I am both completely invested in public intellectualism as a model of twenty-first-century academic engagement – it is, after all, part of why I started writing this blog almost a year ago – and yet also profoundly skeptical of it. Many “public intellectuals” strike me as opportunists, brand-building ideological entrepreneurs of the most cynical order; rightly or wrongly, I get the impression that the Floridas and Fergusons of our world are simply chasing a kind of elitist public fame, rather than aiming to make their research part of a true community discussion – by bringing the wealth of what they study and have learned to a constituency that can then put it (with or without them) to further use. So while I’m very much on board with the call to public intellectual action, I find myself nevertheless urged to ask this question: when professors seek to make their knowledge “public”, who exactly benefits, and how?
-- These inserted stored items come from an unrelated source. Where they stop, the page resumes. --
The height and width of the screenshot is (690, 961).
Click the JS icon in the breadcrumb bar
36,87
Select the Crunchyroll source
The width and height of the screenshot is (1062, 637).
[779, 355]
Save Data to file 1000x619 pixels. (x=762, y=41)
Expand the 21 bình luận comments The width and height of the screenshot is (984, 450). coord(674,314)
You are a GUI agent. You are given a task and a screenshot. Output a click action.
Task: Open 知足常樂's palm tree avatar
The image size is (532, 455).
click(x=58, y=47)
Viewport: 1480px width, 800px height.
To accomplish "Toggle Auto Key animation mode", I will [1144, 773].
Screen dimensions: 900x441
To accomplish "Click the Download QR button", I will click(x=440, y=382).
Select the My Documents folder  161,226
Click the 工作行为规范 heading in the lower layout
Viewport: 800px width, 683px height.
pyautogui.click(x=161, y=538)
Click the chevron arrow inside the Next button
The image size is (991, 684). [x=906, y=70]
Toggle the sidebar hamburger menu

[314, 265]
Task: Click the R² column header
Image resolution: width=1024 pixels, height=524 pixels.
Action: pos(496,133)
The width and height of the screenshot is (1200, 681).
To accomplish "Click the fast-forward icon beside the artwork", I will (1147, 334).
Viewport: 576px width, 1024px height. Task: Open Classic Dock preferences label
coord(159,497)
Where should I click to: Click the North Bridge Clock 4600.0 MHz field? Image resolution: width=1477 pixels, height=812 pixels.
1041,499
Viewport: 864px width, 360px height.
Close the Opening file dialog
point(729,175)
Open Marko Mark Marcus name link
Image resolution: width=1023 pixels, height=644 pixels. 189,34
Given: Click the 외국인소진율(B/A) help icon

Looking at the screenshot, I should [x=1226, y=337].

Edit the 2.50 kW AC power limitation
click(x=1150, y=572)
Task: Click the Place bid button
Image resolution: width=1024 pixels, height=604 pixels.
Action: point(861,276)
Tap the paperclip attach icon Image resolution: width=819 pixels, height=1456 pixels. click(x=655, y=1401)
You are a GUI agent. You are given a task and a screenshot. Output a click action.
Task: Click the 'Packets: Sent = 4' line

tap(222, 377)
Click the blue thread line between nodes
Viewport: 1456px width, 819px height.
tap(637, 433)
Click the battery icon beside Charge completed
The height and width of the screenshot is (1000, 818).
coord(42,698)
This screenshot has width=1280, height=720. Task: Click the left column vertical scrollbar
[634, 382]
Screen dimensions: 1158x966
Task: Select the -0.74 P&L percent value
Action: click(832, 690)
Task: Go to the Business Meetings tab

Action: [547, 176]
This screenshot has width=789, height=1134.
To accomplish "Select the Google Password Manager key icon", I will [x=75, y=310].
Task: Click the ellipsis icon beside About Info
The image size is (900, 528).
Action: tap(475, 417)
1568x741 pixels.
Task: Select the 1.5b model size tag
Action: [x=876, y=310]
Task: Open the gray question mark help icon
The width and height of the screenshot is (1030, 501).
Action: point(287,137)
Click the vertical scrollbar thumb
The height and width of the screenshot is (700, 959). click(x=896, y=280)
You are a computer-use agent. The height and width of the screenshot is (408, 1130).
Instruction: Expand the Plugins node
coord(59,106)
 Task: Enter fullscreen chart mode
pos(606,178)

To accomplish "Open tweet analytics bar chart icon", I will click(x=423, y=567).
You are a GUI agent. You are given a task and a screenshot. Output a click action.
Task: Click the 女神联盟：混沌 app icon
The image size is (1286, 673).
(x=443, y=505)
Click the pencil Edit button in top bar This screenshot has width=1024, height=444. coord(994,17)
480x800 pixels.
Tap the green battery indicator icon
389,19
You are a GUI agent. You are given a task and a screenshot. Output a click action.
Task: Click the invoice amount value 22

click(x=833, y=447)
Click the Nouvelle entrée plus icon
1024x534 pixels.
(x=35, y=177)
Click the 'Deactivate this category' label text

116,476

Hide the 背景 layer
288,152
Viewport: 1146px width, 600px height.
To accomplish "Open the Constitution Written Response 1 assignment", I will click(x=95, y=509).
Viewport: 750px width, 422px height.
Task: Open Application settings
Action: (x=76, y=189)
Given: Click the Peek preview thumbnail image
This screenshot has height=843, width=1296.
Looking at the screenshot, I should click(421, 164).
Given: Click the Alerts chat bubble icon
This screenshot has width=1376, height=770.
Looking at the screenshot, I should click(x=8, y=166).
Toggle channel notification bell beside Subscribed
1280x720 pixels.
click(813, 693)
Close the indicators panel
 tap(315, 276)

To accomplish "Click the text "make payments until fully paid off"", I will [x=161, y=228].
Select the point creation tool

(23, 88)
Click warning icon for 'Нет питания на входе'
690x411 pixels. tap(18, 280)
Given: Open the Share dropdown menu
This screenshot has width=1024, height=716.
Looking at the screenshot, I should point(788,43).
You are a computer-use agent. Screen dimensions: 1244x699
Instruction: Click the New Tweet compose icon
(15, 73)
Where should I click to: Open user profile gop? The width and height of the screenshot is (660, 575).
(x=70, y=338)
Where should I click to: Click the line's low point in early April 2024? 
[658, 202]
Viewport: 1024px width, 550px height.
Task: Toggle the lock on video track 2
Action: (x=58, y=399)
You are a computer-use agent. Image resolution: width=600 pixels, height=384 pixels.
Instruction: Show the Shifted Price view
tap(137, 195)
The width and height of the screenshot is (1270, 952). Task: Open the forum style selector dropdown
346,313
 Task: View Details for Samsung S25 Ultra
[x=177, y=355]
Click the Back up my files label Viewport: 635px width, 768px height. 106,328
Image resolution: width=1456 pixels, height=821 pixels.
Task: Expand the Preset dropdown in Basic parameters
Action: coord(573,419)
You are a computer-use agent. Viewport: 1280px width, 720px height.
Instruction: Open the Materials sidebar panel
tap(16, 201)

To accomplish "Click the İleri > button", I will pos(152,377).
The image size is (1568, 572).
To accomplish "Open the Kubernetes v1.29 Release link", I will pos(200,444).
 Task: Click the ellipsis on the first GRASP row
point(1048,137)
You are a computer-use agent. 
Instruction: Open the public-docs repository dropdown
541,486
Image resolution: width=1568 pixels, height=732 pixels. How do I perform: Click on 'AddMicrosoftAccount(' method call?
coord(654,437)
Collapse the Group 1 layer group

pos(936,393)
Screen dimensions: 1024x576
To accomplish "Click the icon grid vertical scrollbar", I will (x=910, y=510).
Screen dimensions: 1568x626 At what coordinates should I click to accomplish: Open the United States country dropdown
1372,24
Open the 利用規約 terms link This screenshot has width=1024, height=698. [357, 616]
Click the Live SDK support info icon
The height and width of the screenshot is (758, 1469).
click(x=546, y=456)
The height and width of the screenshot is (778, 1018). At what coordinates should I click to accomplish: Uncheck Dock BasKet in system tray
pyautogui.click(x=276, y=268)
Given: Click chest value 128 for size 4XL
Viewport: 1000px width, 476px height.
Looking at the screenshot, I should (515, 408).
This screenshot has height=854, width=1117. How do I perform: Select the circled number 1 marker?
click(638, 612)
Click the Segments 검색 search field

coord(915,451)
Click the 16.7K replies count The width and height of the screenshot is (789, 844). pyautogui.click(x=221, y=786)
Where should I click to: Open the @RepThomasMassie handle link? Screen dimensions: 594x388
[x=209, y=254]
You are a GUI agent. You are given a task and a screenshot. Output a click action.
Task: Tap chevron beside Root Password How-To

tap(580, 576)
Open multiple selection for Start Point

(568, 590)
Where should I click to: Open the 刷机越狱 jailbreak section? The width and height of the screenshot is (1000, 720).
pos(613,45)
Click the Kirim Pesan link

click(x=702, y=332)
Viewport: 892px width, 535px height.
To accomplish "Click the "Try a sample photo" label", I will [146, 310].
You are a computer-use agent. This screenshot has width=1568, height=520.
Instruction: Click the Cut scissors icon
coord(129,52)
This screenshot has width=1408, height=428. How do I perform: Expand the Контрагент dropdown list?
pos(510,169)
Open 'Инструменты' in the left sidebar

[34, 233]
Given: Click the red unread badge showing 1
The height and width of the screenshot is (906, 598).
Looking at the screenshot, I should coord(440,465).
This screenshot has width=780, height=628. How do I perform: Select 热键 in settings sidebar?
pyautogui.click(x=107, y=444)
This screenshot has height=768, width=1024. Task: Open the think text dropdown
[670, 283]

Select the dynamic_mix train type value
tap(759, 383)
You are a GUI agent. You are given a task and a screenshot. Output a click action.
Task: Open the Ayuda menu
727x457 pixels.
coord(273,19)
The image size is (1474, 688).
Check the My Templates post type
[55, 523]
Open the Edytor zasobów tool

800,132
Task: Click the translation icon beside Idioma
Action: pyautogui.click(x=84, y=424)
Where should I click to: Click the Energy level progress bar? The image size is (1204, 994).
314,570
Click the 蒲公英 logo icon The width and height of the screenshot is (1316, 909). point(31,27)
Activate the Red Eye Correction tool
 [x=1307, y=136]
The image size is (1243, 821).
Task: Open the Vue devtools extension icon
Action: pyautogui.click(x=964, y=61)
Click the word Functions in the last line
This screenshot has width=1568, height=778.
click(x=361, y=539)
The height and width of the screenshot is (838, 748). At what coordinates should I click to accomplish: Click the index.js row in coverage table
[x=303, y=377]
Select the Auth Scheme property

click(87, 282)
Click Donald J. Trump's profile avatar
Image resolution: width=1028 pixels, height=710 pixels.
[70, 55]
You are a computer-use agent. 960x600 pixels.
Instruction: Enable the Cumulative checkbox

According to Behm, Rankins-Robertson, and Roen, the talking heads we see on TV or read in high-profile features in the newspaper may only partly qualify as public intellectuals, for a substantial part of public intellectual practice involves thinking carefully and critically about whom one seeks to reach, what one hopes to share with that community, and what one hopes to learn in turn from that community, acting as both a collaborator and a fellow citizen rather than an “expert” sharer. For Behm et al, true public intellectualism is nothing less than an extension of democracy: “a way of being in and acting on the world” in a fashion that bridges the perennial gap between college and community by moving both college and community toward one another in an act of mutual (and sometimes uneasy) encounter:
Publicly active scholarship is inherently messy, involving intensive, reciprocal partnerships with communities whose members hold diverse values and beliefs. It requires that research be situated within a local community’s social and power dynamics. It frames society’s core challenges as interrelated with rather than distinct from social and cultural factors like race, gender, sexual orientation, and disability. As Lorilee Sandmann, a professor of education at the University of Georgia, has argued, publicly active scholarship is embedded within and negotiates these social and cultural realities, requiring academics to reconceptualize their traditional roles. (Behm et al 2014)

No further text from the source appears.